▶ Raw data
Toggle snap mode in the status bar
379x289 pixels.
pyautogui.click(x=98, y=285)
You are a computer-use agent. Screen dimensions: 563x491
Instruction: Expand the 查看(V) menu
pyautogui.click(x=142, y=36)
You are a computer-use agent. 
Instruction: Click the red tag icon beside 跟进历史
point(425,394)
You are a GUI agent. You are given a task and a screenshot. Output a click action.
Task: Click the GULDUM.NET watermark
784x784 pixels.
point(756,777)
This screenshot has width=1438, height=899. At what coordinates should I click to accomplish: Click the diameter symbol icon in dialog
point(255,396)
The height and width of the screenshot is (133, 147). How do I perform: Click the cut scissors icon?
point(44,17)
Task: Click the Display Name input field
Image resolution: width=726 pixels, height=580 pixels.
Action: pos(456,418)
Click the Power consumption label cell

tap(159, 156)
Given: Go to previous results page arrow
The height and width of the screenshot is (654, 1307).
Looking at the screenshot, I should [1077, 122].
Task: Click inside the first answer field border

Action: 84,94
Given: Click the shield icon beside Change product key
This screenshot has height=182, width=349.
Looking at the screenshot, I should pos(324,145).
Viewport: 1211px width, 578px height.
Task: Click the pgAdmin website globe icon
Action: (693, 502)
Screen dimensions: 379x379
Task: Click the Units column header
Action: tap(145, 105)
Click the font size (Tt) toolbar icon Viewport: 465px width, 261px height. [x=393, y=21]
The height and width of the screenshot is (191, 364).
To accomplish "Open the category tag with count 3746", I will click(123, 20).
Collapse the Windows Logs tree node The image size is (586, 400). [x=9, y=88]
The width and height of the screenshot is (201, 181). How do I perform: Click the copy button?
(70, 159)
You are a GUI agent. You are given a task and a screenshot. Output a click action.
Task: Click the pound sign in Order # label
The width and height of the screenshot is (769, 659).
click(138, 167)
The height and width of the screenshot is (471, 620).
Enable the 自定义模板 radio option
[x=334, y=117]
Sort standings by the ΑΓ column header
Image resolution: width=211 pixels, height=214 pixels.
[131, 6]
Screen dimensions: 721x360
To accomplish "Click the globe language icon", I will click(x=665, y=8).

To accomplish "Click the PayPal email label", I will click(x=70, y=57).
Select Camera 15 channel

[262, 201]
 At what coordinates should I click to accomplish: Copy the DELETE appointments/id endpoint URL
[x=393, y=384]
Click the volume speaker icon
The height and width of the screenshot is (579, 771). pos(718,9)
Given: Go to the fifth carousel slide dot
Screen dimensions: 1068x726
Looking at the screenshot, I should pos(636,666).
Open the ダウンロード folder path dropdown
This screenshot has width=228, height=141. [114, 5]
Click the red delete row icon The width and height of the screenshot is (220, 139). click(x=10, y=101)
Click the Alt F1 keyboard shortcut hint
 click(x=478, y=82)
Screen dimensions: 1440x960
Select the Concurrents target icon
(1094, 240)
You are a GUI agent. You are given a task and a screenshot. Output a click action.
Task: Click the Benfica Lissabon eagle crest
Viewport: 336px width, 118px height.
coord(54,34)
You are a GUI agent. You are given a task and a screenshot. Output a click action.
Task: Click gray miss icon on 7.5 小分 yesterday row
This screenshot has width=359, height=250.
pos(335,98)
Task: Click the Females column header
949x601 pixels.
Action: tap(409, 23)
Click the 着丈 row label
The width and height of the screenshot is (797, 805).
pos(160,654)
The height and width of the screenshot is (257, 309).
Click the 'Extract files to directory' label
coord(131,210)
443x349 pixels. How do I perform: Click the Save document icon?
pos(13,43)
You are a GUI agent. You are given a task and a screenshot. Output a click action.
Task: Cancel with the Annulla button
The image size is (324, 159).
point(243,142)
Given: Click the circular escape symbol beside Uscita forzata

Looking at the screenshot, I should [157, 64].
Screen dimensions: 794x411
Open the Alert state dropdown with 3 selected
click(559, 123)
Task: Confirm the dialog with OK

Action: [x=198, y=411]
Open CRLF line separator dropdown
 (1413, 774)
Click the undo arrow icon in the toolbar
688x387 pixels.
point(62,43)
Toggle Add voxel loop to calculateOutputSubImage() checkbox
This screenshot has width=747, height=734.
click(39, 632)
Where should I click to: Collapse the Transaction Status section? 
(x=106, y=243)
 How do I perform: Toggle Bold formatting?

▶ What to do
The answer must consist of every line from the entries that holds the string "will".

▶ Exercise output
To accomplish "Open the category tag with count 3746", I will click(123, 20).
To accomplish "Click the globe language icon", I will click(x=665, y=8).
To accomplish "Click the PayPal email label", I will click(x=70, y=57).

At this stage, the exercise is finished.